Ability to share: Bad
Unlike most of the other live TV streaming services we’ve tried, you can’t make separate profiles for different users to watch, record, and save their favorite shows. That’s a bummer because figuring out how to stream multiple live shows at once is confusing. Sling TV decides how many streams you can have based on the channel you’re watching: Orange channels have just one stream and Blue channels have up to three.
If you have the Orange + Blue combo plan, you’ll see both Orange and Blue versions of some channels in your Guide, since these lineups have some overlap. One person can watch the Orange version of TNT, for example, but three people can watch the Blue version. If too many people start watching the same channel, someone will be kicked off about a minute later—but the offending viewer will never know they just ruined someone’s day because Sling doesn’t tell them.
Add it all up, and sharing a single Sling TV subscription with members of your household could cause more arguments than it's worth.
There’s no free trial for the live TV package with Hulu, but we like that the service is easy to upgrade, downgrade, or cancel. You can do it all online, and your access to content will continue through the end of the time period you’ve already paid for.
It’s not a deal breaker, but we also wish the different packages were easier to understand. You can choose from the following: just the Hulu streaming library with ads for the lowest price; just the library with no ads for another price; live TV plus the streaming stuff for a third price (that’s the plan we use for our calculations); or live TV plus streaming without ads for yet another price. It feels a little silly, and add-on prices that are relatively hidden are also a bummer.
It’s nice that you can cancel or change your plan easily, though, and we like that there are no contracts or hidden fees to worry about. It’s a refreshing change from what you’ll find with most classic TV providers.
Sling’s website is easy to navigate and shows plans and pricing upfront before you have to create an account or add a credit card. It also has a solid self-help section that you can find by scrolling to the bottom of the home page and clicking on the link in the footer.
Contacting customer service can be a little challenging. Agents are available via chat, social media, and phone for around 15 hours a day (depending on which contact method you choose). However, the website notes that you should expect long wait times for all avenues.
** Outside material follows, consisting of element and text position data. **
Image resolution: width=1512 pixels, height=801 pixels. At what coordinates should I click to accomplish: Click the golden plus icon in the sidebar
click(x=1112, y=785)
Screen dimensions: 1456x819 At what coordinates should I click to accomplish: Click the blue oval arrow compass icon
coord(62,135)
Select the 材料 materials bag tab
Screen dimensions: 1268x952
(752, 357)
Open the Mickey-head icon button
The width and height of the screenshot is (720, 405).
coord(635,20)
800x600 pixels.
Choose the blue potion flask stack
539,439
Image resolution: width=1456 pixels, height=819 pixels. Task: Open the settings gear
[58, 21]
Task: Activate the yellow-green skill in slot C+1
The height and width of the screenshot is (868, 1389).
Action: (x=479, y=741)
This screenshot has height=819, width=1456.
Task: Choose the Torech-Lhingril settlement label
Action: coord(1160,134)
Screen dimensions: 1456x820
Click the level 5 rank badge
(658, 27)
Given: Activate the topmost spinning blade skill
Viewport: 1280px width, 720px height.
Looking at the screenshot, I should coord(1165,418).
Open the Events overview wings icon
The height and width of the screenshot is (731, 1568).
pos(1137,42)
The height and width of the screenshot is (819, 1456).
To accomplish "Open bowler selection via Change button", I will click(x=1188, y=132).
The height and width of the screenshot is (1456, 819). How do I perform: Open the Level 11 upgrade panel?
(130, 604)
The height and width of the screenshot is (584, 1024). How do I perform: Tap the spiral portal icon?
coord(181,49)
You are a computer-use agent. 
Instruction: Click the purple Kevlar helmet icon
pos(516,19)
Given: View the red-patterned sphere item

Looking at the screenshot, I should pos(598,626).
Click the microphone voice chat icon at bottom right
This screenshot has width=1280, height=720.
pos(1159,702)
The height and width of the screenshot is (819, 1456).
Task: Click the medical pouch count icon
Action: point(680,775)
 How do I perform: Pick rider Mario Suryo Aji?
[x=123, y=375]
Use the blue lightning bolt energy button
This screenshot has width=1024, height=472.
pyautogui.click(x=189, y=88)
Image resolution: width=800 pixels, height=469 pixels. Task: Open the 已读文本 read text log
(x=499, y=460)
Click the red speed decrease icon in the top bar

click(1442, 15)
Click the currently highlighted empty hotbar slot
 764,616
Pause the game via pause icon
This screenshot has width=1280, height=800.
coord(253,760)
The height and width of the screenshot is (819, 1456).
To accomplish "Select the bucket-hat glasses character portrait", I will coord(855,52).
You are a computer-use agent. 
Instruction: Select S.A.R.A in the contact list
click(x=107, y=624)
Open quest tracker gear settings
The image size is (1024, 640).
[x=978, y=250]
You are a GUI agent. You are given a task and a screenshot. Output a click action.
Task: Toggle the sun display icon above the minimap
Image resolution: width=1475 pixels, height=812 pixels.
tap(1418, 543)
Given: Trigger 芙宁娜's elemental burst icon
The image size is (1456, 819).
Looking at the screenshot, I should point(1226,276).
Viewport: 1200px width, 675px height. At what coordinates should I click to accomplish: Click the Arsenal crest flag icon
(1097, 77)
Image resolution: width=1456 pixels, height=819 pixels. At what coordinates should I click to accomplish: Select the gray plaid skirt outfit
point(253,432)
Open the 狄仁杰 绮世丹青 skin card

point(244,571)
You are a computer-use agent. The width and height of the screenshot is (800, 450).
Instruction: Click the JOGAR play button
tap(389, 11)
To help counter long wait times, Sling asks you to fill out a questionnaire before calling in, which is an okay idea in principle, but it asks for your email address. If you just want to know a few specifics before deciding whether to sign up, that feels invasive. But if you’re already a customer troubleshooting your technology or asking about billing issues, it’s not a big deal.
Finally, Sling TV’s channel lineup can be a little volatile. In October 2022, Sling lost ABC, ESPN, FX, Nat Geo, and Disney due to a dispute with Disney, but then got them back soon after. While other TV services were also affected, Sling seems more willing than competitors are to lose channels—at least temporarily—while renegotiating carriage deals.